This thread just keeps on giving. Even when people agree with you, you get tilted. I'd give ya a hug if I could. Sorry you're going through whatever it is you're going through.


----------



## Deleted member 125 (Jul 20, 2020)

trashswag86 said:


> The message I'm getting most of the mods in this thread is that I should just toughen up.



I wouldn't say toughen up was the message at all, but I think maybe, just maybe there is a slight small tiny little chance that lightening up just a minuscule amount would make you less susceptible to a comment 2 strangers made that you agree was 90% a joke making you feel so upset or unsafe.

I'm sincerely sorry if you were offended by these 2 people. Ride sober, ride alone, dont mingle with strangers. I honestly dont know what else to say to you about this.


----------



## Coywolf (Jul 20, 2020)

trashswag86 said:


> Last year I had a really close call. I know what's it's like not to feel safe for weeks on end, trouble sleeping, distrustful of everyone, etc. Can a close call give you trauma? Idk, I think maybe so, especially if it's drawn out for days.
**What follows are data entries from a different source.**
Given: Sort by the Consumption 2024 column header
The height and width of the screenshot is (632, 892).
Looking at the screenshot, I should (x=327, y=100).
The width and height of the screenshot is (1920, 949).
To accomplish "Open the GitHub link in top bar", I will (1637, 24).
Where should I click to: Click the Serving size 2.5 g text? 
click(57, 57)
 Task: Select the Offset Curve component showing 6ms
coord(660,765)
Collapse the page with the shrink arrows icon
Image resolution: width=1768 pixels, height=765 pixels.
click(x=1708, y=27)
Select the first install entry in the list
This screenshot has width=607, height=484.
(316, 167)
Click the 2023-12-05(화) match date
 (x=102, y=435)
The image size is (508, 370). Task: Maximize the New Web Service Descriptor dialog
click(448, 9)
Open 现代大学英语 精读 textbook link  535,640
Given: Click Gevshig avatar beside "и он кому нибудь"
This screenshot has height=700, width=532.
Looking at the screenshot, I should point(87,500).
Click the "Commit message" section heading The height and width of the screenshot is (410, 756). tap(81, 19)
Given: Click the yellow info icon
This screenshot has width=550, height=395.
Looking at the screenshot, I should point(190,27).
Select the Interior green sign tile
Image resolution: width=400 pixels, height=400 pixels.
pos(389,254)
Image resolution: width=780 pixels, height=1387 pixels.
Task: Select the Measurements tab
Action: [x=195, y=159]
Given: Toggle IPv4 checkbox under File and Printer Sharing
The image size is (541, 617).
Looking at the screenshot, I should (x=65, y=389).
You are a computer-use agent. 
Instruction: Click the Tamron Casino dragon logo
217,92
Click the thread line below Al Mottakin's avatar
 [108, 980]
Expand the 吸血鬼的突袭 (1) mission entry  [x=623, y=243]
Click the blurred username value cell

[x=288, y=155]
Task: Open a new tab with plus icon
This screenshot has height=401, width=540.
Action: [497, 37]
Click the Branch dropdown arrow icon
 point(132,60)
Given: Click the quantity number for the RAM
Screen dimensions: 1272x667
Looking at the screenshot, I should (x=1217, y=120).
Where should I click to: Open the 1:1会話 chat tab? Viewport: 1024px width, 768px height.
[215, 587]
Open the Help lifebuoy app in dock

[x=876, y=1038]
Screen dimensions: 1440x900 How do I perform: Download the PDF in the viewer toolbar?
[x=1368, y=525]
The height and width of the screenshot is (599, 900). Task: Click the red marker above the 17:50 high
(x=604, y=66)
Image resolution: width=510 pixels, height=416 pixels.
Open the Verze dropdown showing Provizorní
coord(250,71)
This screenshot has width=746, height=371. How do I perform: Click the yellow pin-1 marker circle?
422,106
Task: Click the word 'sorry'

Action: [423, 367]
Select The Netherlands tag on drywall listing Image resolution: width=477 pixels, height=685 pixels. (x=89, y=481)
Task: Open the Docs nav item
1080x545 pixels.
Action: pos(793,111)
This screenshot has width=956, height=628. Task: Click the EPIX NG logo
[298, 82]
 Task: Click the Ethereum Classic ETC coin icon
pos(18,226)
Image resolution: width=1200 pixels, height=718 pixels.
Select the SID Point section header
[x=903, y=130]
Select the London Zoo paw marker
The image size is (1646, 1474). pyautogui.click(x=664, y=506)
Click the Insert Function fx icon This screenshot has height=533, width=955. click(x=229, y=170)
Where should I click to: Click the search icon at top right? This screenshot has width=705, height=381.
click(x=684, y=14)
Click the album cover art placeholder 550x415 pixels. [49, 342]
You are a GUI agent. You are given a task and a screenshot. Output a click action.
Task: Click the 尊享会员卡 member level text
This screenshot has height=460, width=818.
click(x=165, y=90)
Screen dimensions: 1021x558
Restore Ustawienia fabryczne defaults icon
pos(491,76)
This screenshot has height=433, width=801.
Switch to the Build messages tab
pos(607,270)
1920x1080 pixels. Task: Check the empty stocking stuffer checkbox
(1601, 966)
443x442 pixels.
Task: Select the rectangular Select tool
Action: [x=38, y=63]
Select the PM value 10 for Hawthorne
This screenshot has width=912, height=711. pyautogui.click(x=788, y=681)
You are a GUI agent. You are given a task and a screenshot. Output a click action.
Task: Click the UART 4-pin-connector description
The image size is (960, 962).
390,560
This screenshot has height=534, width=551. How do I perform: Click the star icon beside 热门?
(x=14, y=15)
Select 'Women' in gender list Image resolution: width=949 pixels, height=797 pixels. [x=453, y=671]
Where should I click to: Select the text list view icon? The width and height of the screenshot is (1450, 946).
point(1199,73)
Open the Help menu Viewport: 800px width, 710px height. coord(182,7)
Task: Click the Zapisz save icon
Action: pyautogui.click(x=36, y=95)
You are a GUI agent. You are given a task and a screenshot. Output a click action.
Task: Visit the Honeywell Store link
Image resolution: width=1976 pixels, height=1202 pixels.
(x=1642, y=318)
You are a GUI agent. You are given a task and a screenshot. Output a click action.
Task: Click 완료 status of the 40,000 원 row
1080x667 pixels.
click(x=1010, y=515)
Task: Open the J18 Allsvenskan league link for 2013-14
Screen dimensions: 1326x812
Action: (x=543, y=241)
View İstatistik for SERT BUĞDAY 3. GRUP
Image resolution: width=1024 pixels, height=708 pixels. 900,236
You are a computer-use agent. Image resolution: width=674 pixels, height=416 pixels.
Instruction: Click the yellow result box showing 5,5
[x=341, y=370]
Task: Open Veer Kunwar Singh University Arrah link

Almost everyone out there has had close calls of this nature. It just gives you more knowledge on what to avoid next time. Yes it's scary, and yes it can traumatize you, but ita just shit you have to deal with while you are out there. The very first issue I had with this was my 3rd time hitchhiking, in Fresno, CA. Had to avoid being followed by gang members who were basically shouting at me 'Hey homie, HEY! Get over here pussy!' Made me spend my last few bucks on a greyhoud out of there.

It's just shit you deal with, you should know that with the above quote. Light sleeping, paranoia, fear...I dont know what to say. There are just assholes out there.



trashswag86 said:


> Just makes you look like an ass.



Exactly what you are doing with this entire post. Why did this fuck with you so bad that you had to write a post about it? People usually respond to threads with their personal feelings. That is what we are doing, and you seem not to understand where we are coming from, and appearently we are missing your point as well, which is why we keep asking....why? You are getting upset with our responses. Dont know what to tell you.



trashswag86 said:


> The message I'm getting most of the mods in this thread is that I should just toughen up.



Naw. We get it. We have all been there. But something is to be said that you have to know when to shrug shit off. If you let everything get to you the way this did while traveling, you would be a nervous wreck. Shit happens, you will probably have a positive experience that will make up for this negative one in the next couple weeks.



trashswag86 said:


> Is it okay to make light of traumatic experience if it's more on the male spectrum of things? That's what the dominant culture believes, right? I thought y'all were a bunch of social progressives?



I know a few female-identifying travelers that will tell you the same things we have, probably a few male-identifying folks as well.

I'm just saying, maybe you wont ever run into a threat of violence ever again in your life. That would be awesome.

....but highly unlikely. The world isint a perfect place. If it was, we wouldnt be having BLM/police injustice protests right now.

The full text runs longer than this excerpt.